Retype exactly the lines from the one containing "Viewport: 1568px width, 722px height." through the last line of the records below, including both, and leave out any pictures.
━━━━━ Data
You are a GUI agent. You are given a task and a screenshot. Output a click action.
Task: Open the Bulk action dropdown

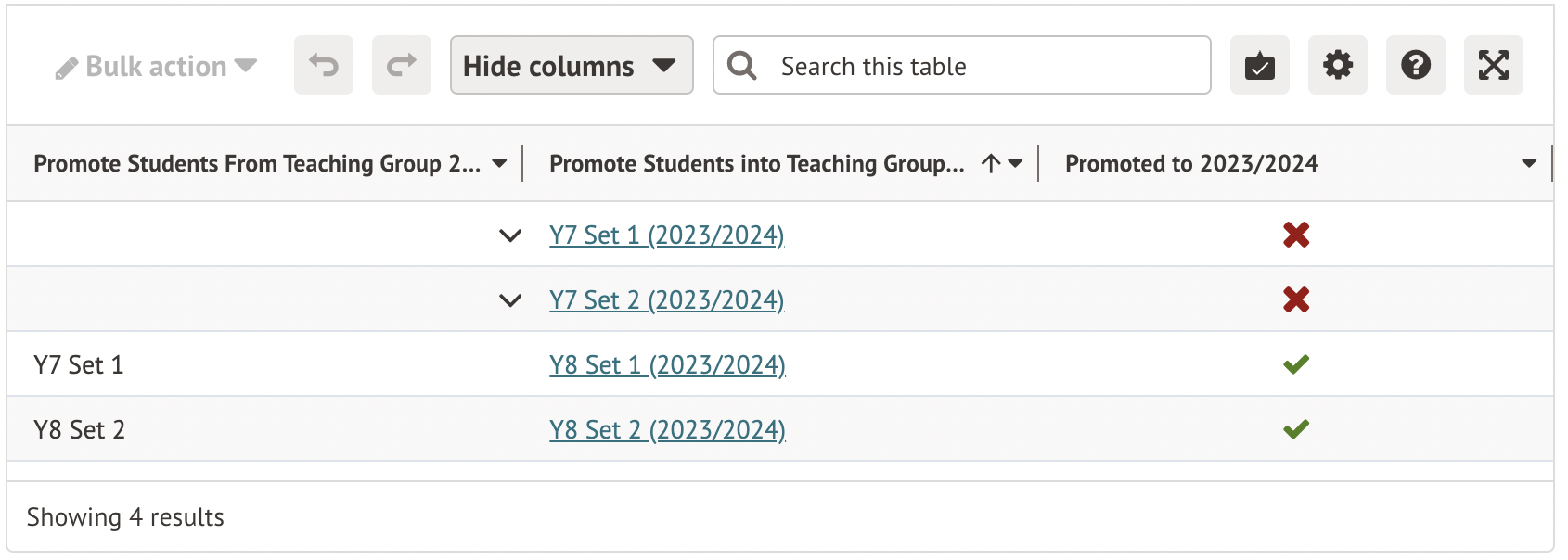156,66
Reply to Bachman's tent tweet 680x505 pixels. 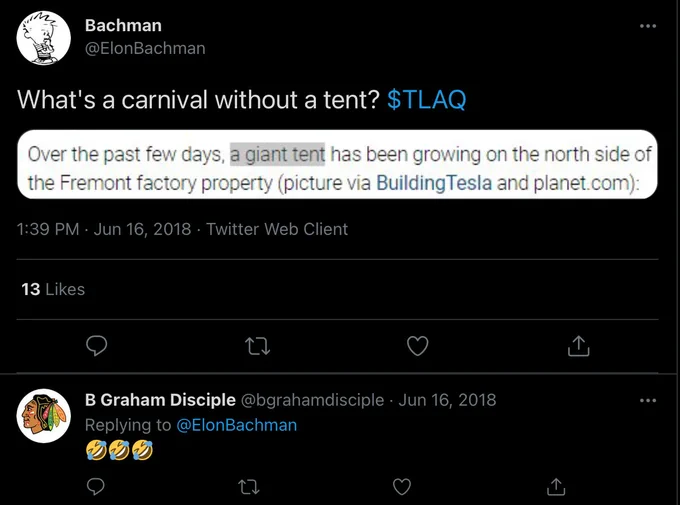click(x=96, y=346)
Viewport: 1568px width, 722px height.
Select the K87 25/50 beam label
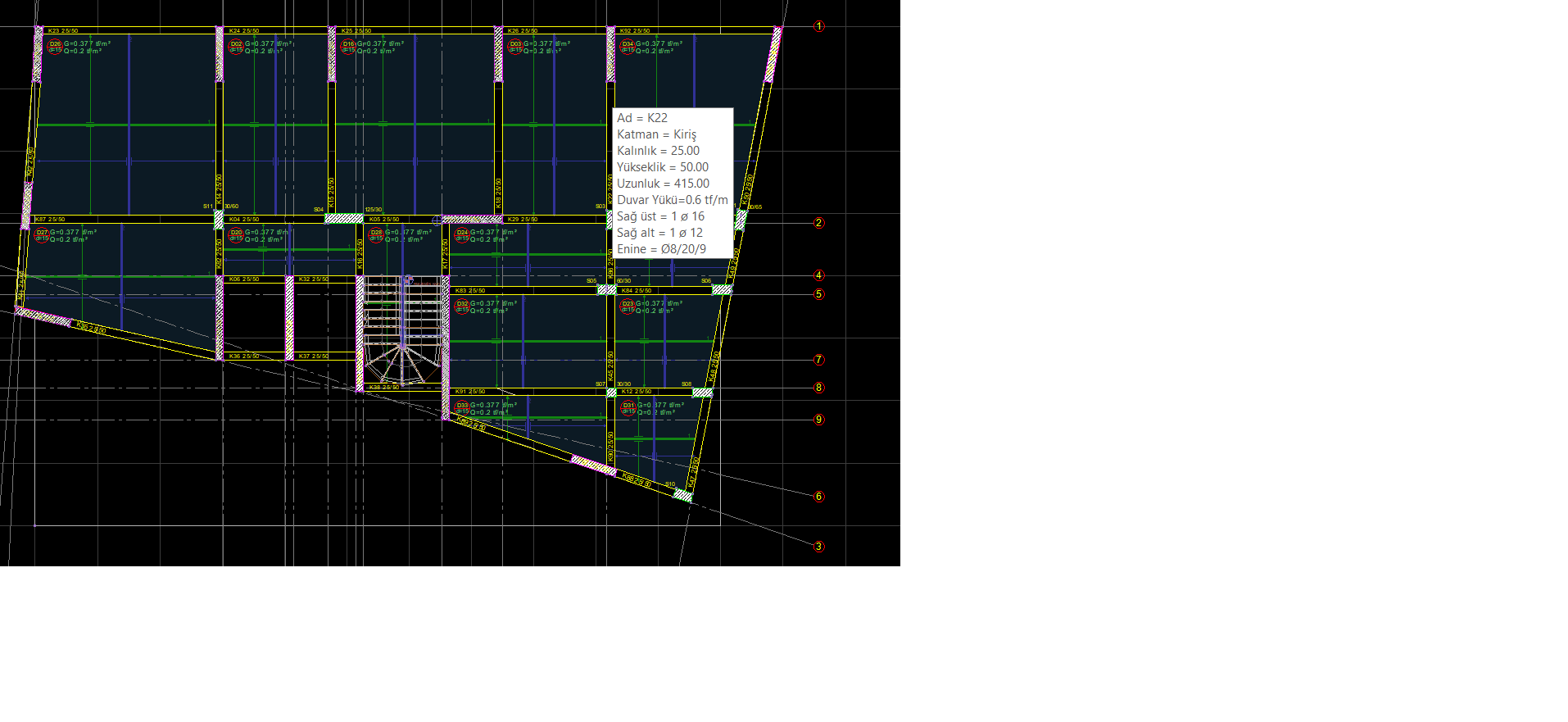click(x=50, y=220)
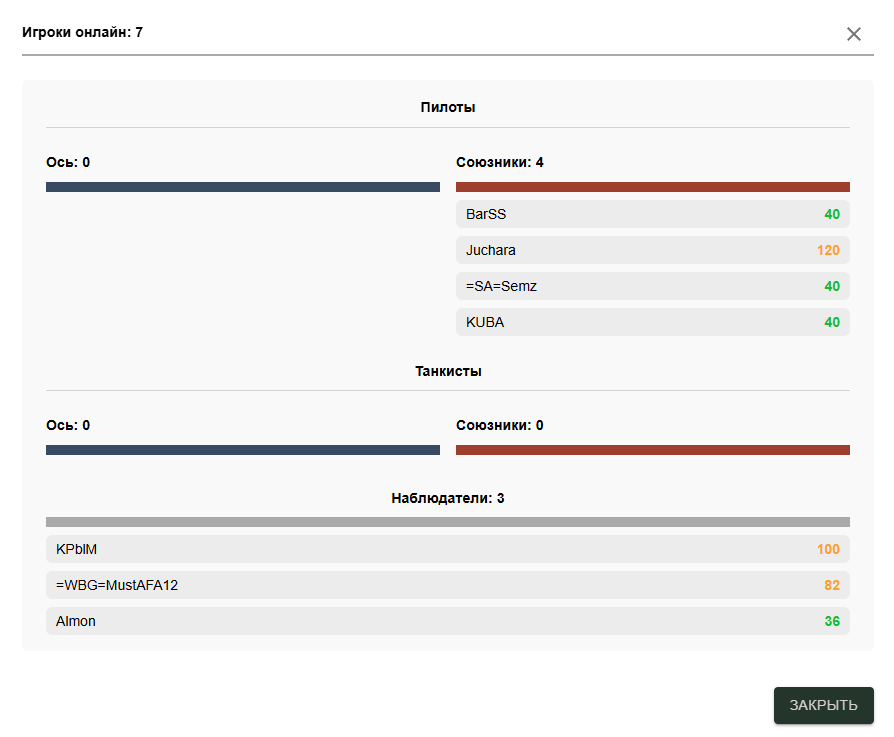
━━━━━━━━━━
◆ Output ◆
Viewport: 1568px width, 722px height.
Select the K87 25/50 beam label
click(x=50, y=220)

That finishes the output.